Every year from August 22 to 25, Wajima holds a four-day festival known as Wajima Taisai (輪島大祭). Huge (10 m tall) kiriko lanterns and smaller paper lanterns are carried through the streets along with portable shrines called omikoshi.

The Story of the Taisai (Great Festival) depicts the love story between two Kami (gods): the Kami of the forest (a half blind male deity) and the Kami of the seven islands (the female deity) that are just off the coast of Wajima. Once a year the people of Noto guide the male Kami from his forest home through the city, while stopping at every business, home, and shrine to give blessings to the people of Wajima, and eventually to meet his wife at the sea. To guide him they carry bright lights (the kiriko) and beat taiko (drums).
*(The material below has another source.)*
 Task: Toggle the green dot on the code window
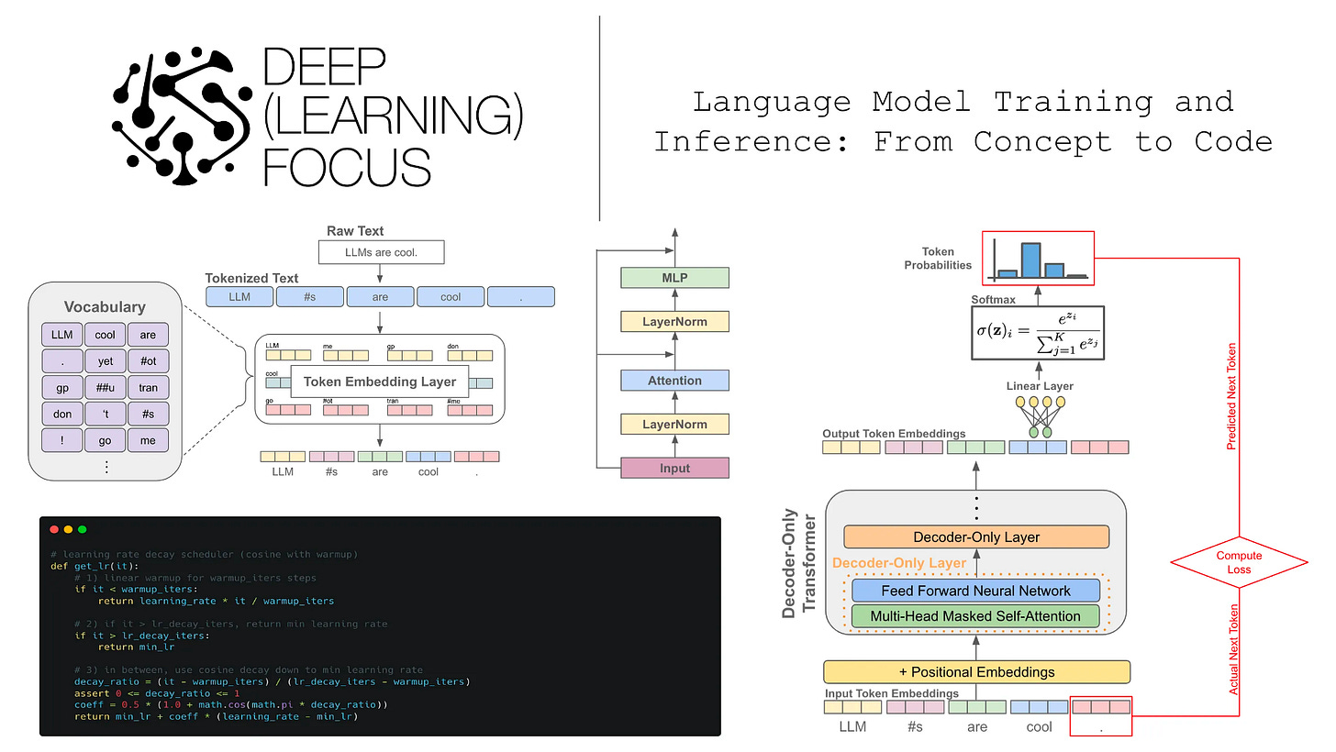coord(83,529)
The main event takes place on the third night of the festival at midnight at Wajima Marine Park.

=== Gojinjo-daiko ===

Gojinjo-daiko (御陣乗太鼓) is a Japanese drumming style, which is elected as a Wajima City's cultural heritage (appointed in 1961) and an Ishikawa Prefecture's intangible cultural heritage (appointed in 1963), consisting a part of Noto, Ishikawa’s GIAHS (Globally Important Agricultural Heritage Systems), which was appointed in 2011 as the first area in Japan by Food and Agriculture Organization.

Playing gojinjo-daiko is strictly restricted to residents in Nafune, a small village within Wajima, where only 250 people live. It is very rare to see a live drum performance.

The gojinjo-daiko began in 1577 when the famous general, Uesugi Kenshin invaded Noto. Because local people had no weapons, they resisted by beating war drums and wore ferocious looking devil masks with seaweed on their heads to scare off their enemies. The low sound of drums sound associated with the rumbling of the earth frightened off the invaders.

=== Wajima Crab Festival ===
The Wajima Crab Festival (輪島かに祭り) takes place each year in mid-November.

=== Kamakura Light Festival ===
Kamakura, in the northern part of the Noto Peninsula, is a small village which celebrates an annual light festival (matsuri) in which the residents place one candle in each of 20,000 glass sake cups and arrange them in geometric configurations after dark while listening to traditional Japanese music. The event is held on August 16.